The benefits of the greater actors, however profitable to themselves, must have afforded but few pleasant stage illusions to the public. On these occasions, the stage itself was converted into an amphitheatre, or was built round with boxes for the convenience of ladies, while the pit, if necessary, was turned into ground tiers of boxes, at increased prices. Remembering how fierce the spirit and unscrupulous the actions of that pit could be, when offended, the patience with which it endured being turned out was especially remarkable. The public of that day seems to have been treated with alternate contempt and servility. When Yates took his benefit at Goodman's Fields, he advertised the impossibility of his calling personally on theatrical patrons in the neighbourhood, on the ground that he had got into such a strange part of the town, he could not find his way about the streets!

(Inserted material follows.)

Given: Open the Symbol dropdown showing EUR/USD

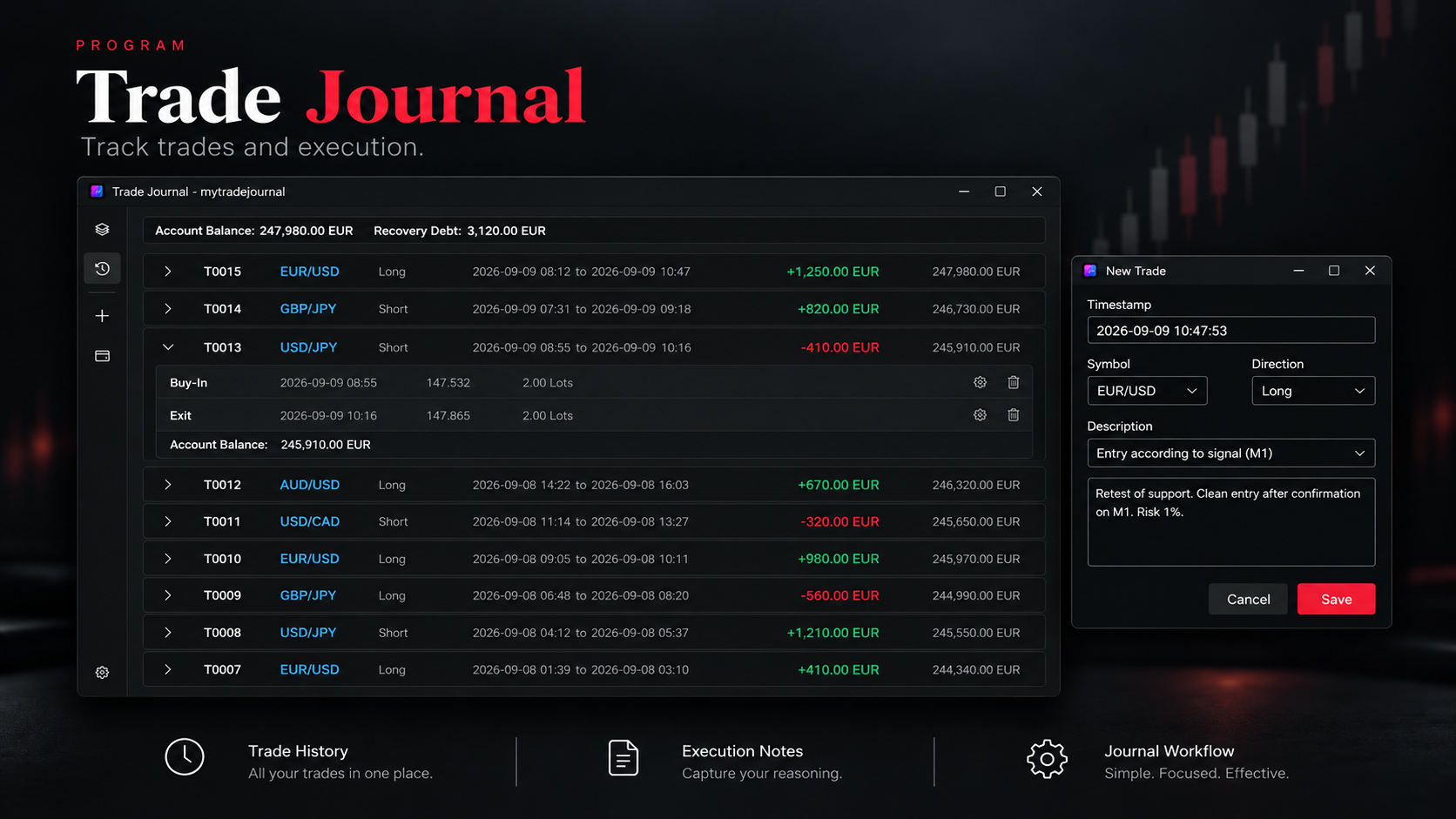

Sometimes an appeal was made to the compassion of the public, as by generally hilarious Hippisley, who, about to play Scrub for his benefit, at Covent Garden, in 1747, announces in the General Advertiser, "he is so far recovered from his late illness, that though considerably altered in his physiognomy, and lowered in spirits, he persuades himself a crowded house on Thursday next, at the 'Stratagem,' for his benefit, will create a smile on his countenance, raise his spirits, and make him appear as much a Scrub as ever."

In the same year there was an ambitious young actor at Goodman's Fields, named Goodfellow, who played Hamlet and Fribble, two of Garrick's best characters, for his benefit; for taking which he gave the singular reason, that "my friends having expressed a great dislike to my being on the stage, I have resolved upon taking this benefit to enable me to return to my former employment." The public accordingly patronised him in order to get rid of him, and the young fellow was so grateful that he remained on the stage!

These examples are cited as they occur to me, and I will not add to them; but rather turn away, to mark some eminent actors flitting from the stage, and some samples of the public opinion connected with it, before the coming of Edmund Kean.

86Poets' beneficiary nights were of much earlier date. —Doran MS.
87This benefit took place on 31st March 1720.